The Drug Enforcement Administration describes Ketamine as a dissociative anesthetic that has some hallucinogenic effects.

“It distorts perceptions of sight and sound and makes the user feel disconnected and not in control,” according to the DEA. “It is an injectable, short-acting anesthetic for use in humans and animals. It is referred to as a ‘dissociative anesthetic’ because it makes patients feel detached from their pain and environment.”

Ali was suspended from participating in the Missouri Medicaid program in December 2020 and was required to report his status to the federal Medicare program, according to the U.S. attorney. The indictment also states he failed to inform Medicare he was providing services to Medicare beneficiaries through Malik’s businesses.

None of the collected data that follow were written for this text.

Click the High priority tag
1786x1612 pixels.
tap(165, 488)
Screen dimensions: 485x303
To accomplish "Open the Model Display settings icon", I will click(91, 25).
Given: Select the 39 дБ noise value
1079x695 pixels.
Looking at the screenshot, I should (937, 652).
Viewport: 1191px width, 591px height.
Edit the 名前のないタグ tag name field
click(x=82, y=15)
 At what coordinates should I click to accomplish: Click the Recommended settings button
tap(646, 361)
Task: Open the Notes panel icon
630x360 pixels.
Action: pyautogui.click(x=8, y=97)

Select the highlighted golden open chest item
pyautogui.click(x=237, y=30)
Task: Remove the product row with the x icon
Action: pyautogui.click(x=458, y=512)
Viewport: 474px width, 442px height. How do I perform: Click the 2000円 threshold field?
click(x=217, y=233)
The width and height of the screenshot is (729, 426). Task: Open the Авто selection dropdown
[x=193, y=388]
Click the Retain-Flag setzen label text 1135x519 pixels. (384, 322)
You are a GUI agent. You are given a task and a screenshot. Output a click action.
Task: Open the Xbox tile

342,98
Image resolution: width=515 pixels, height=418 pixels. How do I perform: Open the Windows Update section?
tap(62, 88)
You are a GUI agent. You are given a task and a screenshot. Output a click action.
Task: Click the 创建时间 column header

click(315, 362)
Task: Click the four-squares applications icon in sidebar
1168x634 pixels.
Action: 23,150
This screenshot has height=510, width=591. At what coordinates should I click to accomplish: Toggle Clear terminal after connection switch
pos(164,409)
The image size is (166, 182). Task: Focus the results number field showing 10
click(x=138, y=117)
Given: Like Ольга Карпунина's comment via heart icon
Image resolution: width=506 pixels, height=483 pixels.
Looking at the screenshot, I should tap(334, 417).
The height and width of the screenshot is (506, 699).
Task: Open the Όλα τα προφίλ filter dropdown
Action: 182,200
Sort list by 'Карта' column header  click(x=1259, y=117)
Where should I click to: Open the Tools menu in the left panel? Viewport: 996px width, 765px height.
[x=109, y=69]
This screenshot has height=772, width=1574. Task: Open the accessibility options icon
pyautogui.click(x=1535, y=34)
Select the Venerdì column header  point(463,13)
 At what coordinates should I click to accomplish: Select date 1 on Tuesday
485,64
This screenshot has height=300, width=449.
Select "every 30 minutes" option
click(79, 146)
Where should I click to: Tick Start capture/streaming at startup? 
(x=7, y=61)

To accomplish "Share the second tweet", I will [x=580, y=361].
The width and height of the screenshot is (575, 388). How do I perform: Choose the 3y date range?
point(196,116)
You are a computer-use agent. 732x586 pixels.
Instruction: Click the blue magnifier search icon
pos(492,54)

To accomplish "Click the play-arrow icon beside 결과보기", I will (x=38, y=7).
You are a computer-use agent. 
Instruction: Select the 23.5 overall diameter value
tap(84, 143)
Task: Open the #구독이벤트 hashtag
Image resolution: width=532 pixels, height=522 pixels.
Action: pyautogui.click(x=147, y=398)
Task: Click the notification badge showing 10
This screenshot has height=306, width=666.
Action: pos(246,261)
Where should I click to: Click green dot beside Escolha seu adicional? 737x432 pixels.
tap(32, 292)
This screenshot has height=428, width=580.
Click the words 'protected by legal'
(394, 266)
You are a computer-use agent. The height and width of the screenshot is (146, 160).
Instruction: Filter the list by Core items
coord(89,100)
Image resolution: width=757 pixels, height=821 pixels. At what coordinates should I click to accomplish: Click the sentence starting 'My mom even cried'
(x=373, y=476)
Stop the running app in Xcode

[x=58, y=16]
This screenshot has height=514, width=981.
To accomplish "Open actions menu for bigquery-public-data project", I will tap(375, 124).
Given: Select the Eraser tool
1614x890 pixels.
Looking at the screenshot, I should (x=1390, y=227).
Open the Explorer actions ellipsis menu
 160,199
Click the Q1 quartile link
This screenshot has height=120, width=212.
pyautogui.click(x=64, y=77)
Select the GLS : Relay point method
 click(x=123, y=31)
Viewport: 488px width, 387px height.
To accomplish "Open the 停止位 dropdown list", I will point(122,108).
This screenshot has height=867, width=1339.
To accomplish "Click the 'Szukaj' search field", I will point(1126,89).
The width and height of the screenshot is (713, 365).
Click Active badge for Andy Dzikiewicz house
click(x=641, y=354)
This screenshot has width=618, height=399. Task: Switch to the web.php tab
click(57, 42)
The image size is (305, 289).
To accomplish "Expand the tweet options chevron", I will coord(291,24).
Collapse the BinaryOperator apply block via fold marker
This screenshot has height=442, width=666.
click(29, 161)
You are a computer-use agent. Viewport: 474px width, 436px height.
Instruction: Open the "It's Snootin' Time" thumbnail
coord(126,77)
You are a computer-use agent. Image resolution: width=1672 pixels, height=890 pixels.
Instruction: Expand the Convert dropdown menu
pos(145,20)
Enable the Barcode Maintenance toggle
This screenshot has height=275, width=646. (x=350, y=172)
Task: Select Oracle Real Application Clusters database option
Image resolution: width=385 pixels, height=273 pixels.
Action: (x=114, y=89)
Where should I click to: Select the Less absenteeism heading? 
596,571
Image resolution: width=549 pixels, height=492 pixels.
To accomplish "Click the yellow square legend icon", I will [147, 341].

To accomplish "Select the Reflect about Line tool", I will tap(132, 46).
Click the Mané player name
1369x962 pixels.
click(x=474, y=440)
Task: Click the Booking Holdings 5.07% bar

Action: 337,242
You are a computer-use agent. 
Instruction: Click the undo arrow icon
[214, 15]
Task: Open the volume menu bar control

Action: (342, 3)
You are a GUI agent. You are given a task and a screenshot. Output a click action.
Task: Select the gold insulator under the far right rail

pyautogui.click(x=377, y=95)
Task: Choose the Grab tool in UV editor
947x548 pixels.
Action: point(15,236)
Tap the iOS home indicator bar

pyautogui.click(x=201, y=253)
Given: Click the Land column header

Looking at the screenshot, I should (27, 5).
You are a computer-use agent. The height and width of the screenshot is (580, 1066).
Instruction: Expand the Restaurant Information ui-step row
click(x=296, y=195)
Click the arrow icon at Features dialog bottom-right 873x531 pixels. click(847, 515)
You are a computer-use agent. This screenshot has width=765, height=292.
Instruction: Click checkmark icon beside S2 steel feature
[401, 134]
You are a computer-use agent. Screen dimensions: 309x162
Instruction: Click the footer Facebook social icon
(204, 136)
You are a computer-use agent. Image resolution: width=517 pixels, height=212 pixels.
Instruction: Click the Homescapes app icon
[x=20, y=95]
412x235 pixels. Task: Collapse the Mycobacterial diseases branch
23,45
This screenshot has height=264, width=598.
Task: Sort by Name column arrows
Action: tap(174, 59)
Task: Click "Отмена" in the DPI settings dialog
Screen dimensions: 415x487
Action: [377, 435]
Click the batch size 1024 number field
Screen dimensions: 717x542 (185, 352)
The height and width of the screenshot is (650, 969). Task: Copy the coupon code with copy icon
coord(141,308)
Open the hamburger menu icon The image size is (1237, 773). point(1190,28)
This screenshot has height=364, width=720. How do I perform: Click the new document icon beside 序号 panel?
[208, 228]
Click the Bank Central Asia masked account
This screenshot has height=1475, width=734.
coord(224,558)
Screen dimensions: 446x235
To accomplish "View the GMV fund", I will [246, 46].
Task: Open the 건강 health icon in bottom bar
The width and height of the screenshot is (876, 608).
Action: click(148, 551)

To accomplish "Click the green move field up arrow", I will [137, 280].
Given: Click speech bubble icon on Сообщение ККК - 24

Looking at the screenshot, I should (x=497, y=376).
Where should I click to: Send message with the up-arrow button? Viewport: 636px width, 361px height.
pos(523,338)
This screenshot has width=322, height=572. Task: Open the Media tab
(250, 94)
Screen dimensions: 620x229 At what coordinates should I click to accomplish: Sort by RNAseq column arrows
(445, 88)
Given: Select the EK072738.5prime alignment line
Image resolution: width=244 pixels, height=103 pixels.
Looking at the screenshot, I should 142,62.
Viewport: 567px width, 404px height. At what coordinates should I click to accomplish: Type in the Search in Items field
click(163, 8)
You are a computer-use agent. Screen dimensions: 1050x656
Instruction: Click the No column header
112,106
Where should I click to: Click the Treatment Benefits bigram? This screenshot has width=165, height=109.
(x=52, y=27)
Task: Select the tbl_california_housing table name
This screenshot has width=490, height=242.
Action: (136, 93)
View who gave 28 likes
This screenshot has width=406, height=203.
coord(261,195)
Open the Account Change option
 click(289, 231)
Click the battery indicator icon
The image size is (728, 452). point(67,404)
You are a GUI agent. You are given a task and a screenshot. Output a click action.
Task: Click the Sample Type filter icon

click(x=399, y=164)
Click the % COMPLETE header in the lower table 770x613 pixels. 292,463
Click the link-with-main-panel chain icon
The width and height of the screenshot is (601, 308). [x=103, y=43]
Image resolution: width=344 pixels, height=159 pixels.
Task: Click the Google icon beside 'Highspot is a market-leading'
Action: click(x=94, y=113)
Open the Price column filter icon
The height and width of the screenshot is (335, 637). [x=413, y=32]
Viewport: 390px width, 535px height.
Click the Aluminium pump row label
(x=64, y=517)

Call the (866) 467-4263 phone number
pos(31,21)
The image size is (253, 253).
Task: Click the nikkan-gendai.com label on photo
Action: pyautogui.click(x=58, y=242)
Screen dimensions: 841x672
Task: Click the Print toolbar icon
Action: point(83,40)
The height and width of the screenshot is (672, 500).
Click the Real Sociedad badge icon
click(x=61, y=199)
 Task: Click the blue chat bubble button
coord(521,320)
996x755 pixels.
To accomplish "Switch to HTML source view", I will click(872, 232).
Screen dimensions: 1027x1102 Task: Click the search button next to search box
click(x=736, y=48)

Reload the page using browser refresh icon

“Our agency is committed to investigating medical providers who undermine our federal health care programs and the well-being of patients by submitting alleged fraudulent claims,” Curt L. Muller, acting special agent in charge with the U.S. Department of Health and Human Services Office of Inspector General, said in a statement. “This case serves as a reminder that health care professionals have a duty to bill for services and prescribe controlled substances responsibly.”

Each of the conspiracy charges carry a possible penalty of up to 10 years in prison and a fine. Illegal distribution of a controlled substance charges carry a penalty of up to 10 years in prison, a $500,000 fine or both.

The penalty for making false statement has a penalty of up to five years in prison, a $250,000 find or both. Maintaining a drug-involved premises has a penalty of up to 20 years in prison and/or a $500,000 fine.